The Indiana Supreme Court has ruled in a landmark decision that Lake Michigan's shoreline is open to all, and adjacent property owners can't exercise exclusive control of the beach between their homes and the water.
The 4-0 ruling Wednesday sets the ordinary high water mark as the boundary between the state-owned land under Lake Michigan and the interests of private property owners, The Times of Northwest Indiana reported. The high water mark is defined as the line on the shore created by the fluctuations of water.
The ruling settled a longstanding dispute with Don and Bobbie Gunderson, who alleged the deed to their lake-adjacent property showed it extending to the water's edge, regardless of where the water's edge is at any given time. Their attorney argued that landowners have the right to limit who uses the beaches abutting their properties.

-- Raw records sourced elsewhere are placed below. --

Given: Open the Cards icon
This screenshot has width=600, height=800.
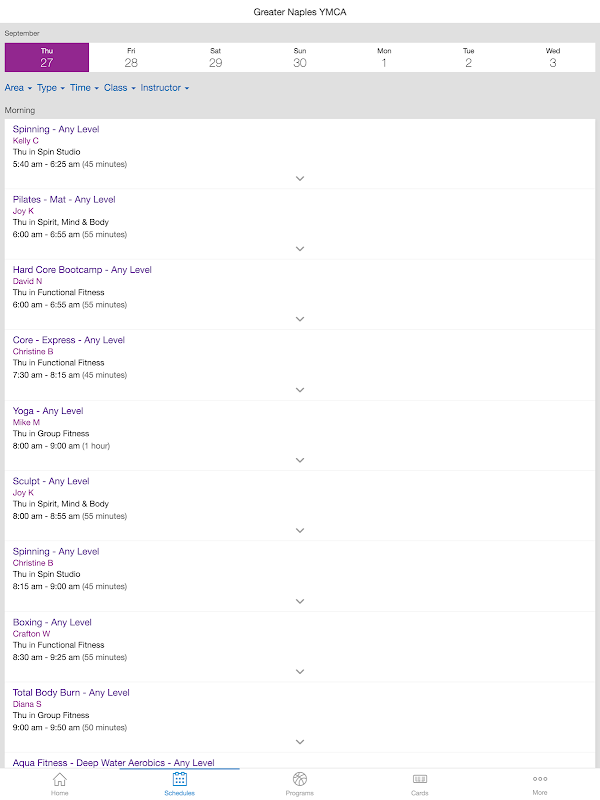Looking at the screenshot, I should point(420,779).
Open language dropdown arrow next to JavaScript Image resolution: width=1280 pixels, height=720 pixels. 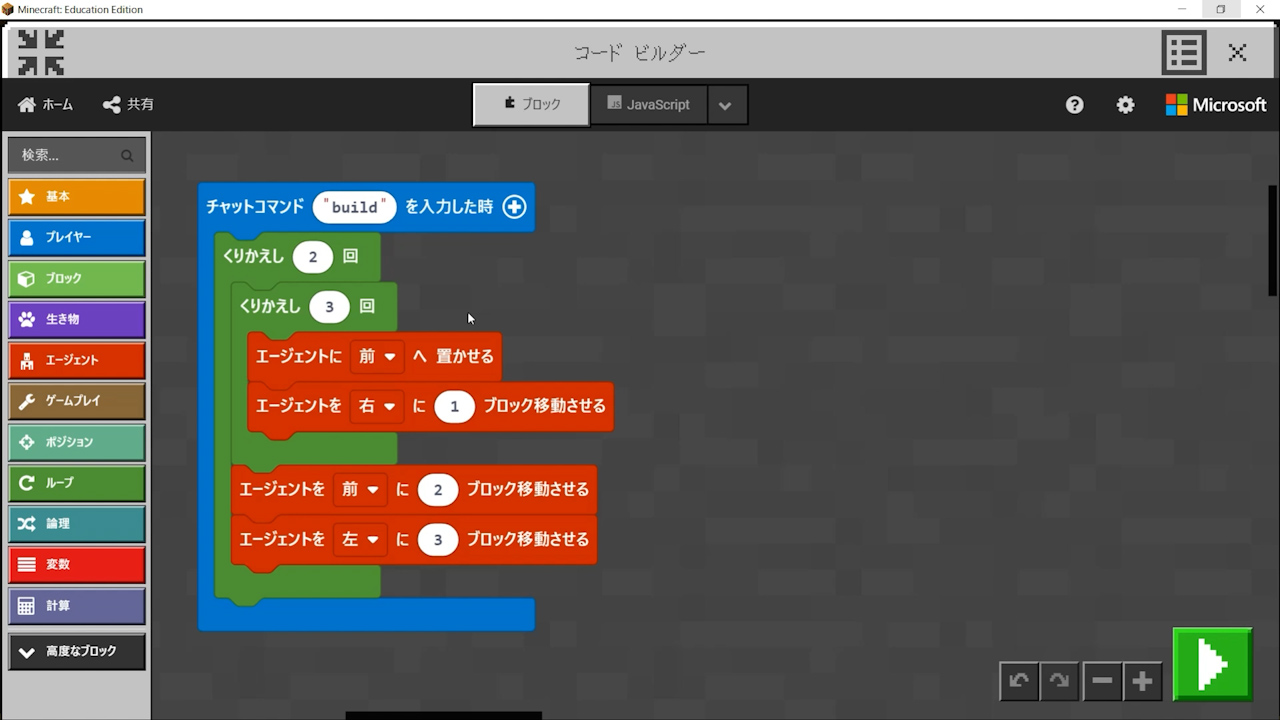(x=726, y=106)
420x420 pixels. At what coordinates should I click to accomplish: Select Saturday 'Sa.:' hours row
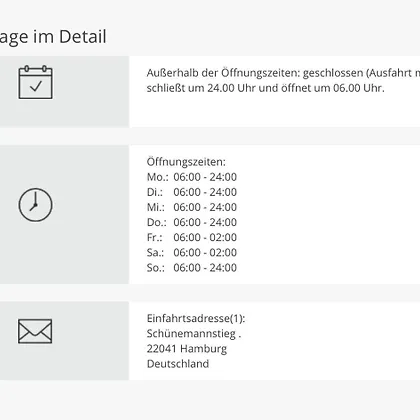pyautogui.click(x=192, y=253)
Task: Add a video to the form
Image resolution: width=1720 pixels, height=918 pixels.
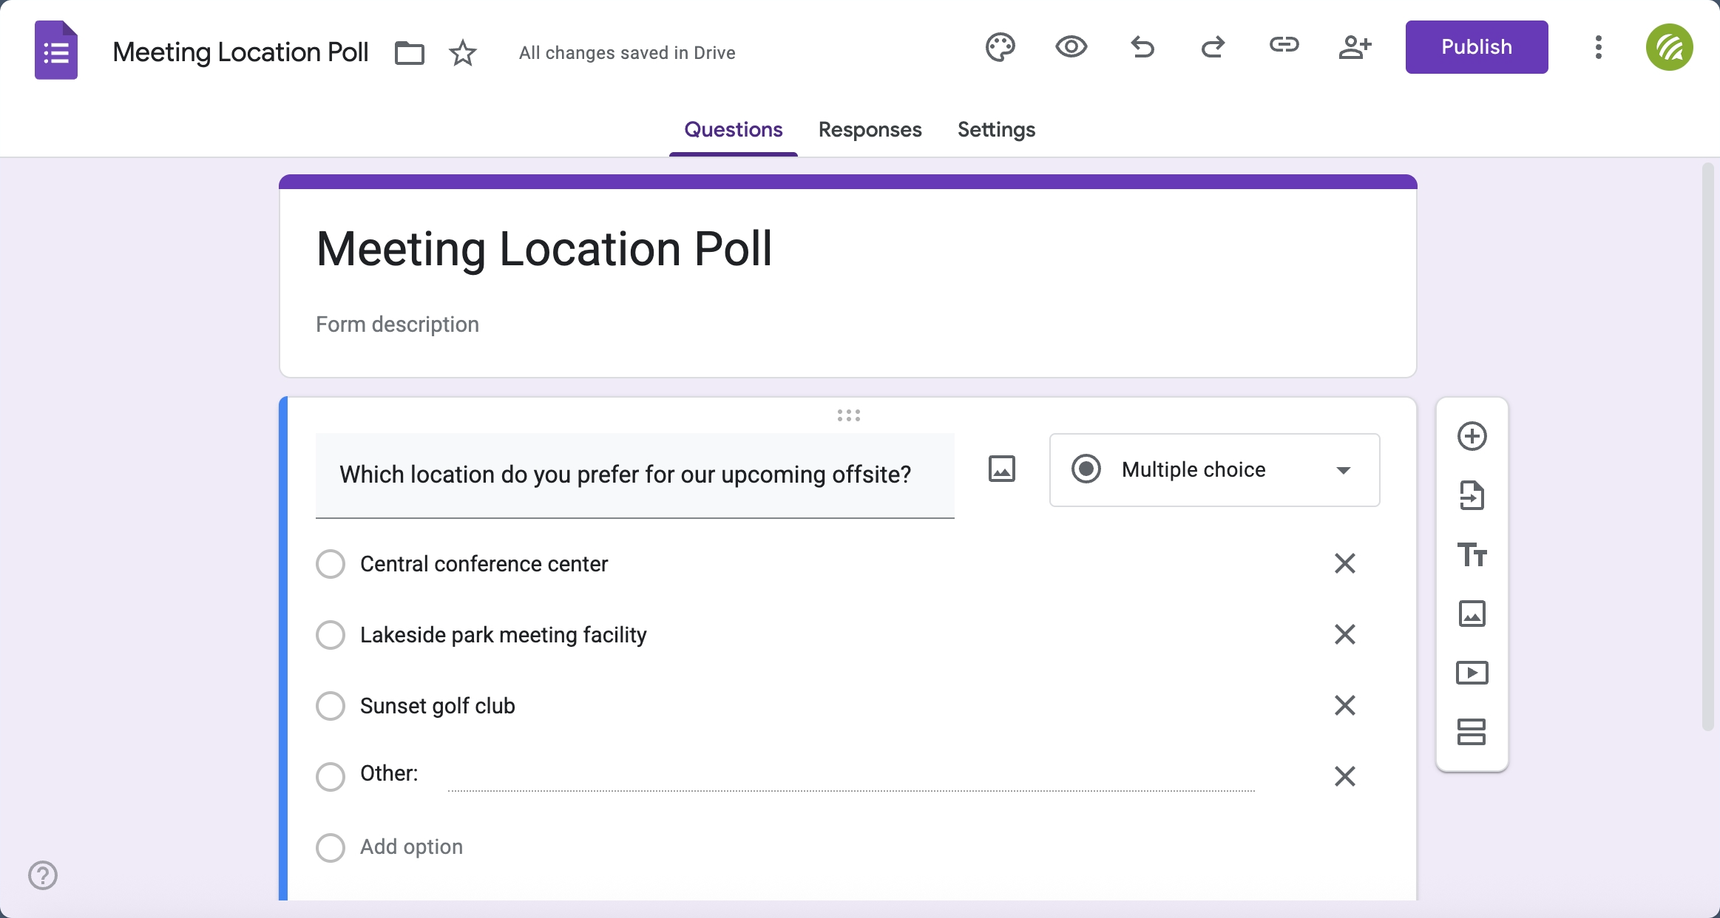Action: pyautogui.click(x=1472, y=673)
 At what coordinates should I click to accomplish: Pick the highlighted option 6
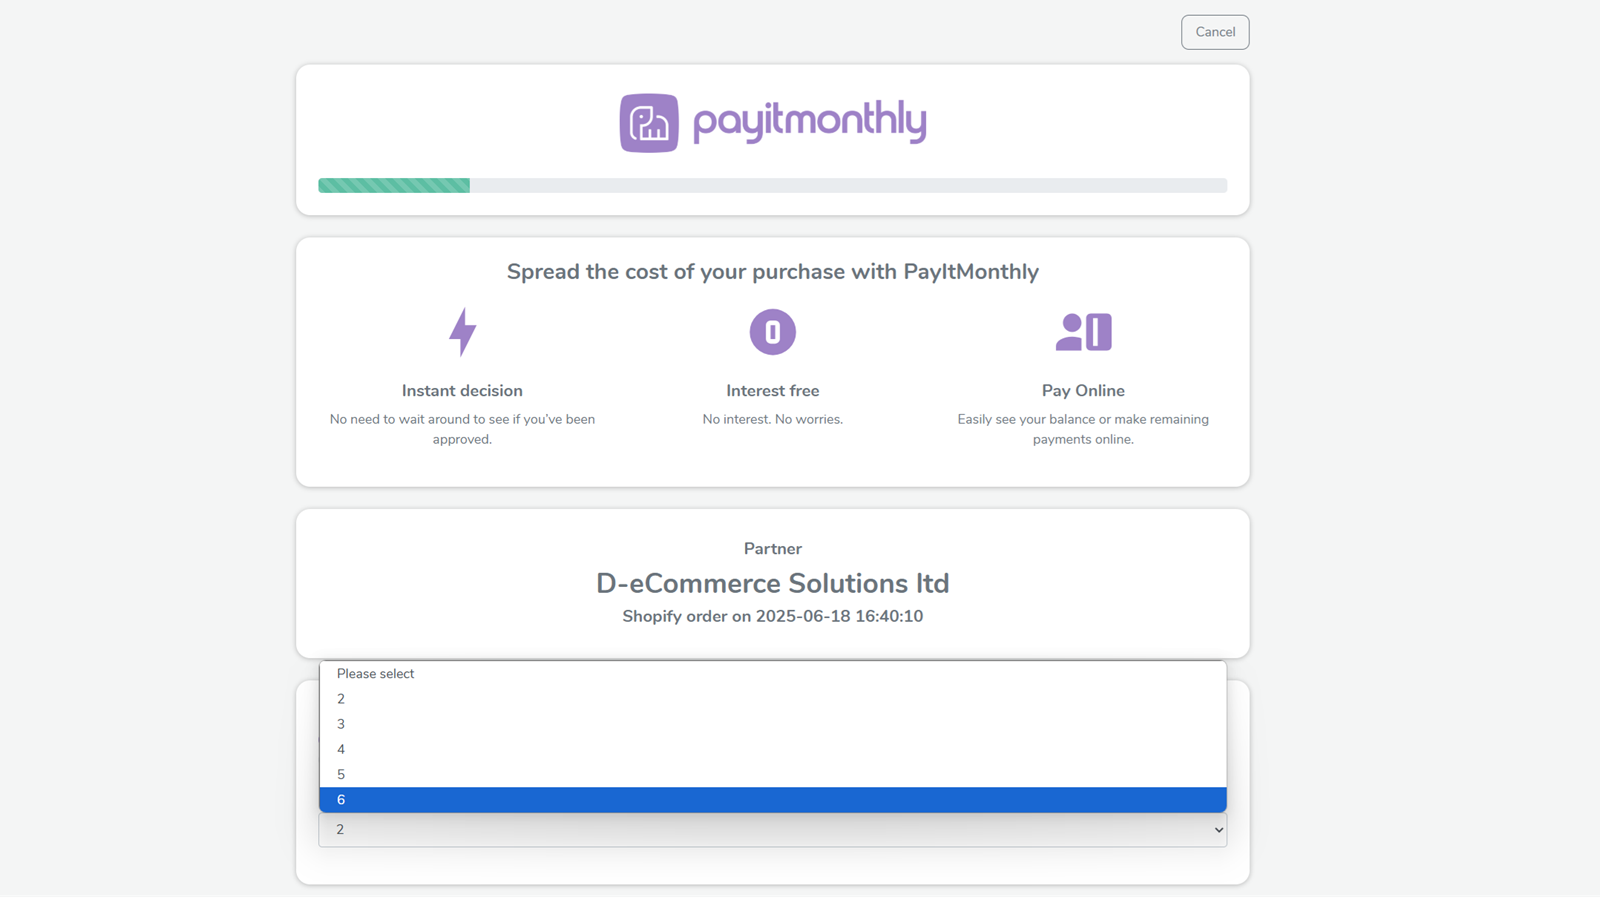772,800
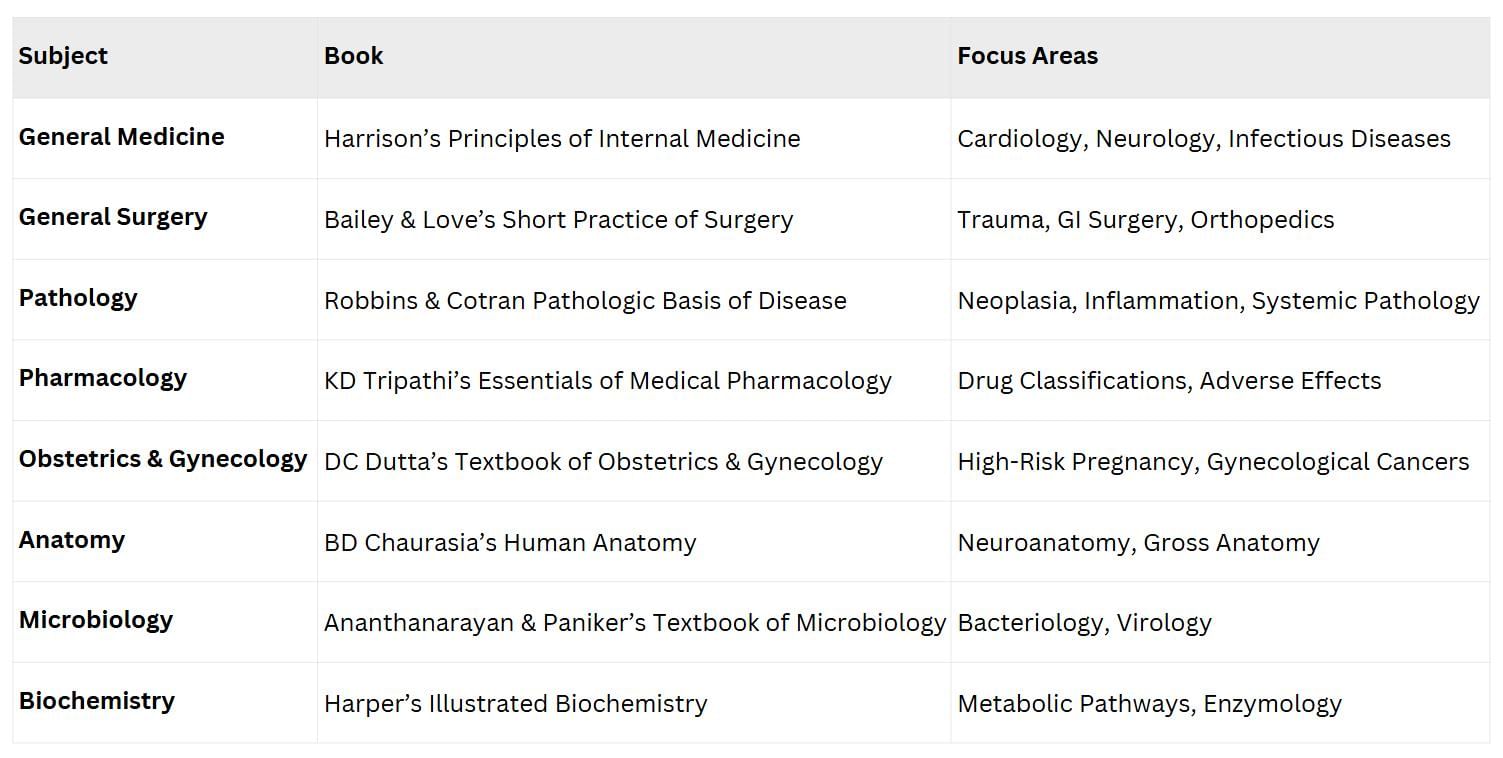Click the Subject column header

coord(63,56)
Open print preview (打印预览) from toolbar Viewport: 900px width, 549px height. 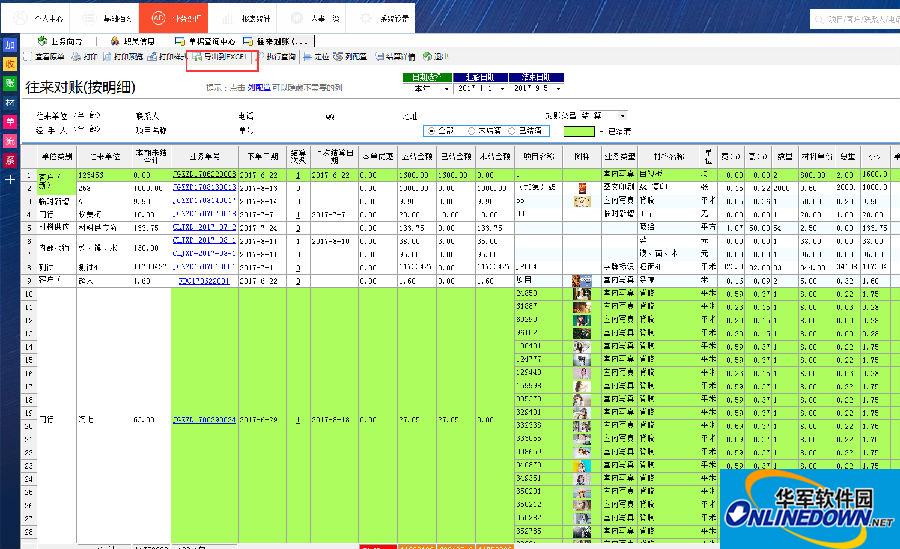(124, 57)
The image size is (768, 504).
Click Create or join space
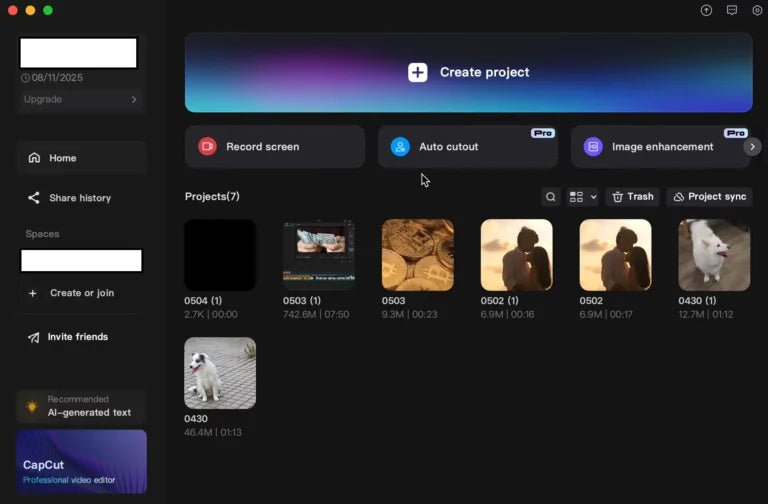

Justice Mark Massa said the land extending from that line and continuing into and under the water of Lake Michigan was granted to Indiana at statehood, and has continuously been held in trust for residents since 1816. Individuals are entitled to access the water for navigation, commerce or fishing.
The high court also ruled that at a minimum, walking on the beach is a protected public use. But the justices also said it's up to the General Assembly to decide whether to enact "any enlargement of public rights on the beaches of Lake Michigan."
The ruling could be appealed to the U.S. Supreme Court.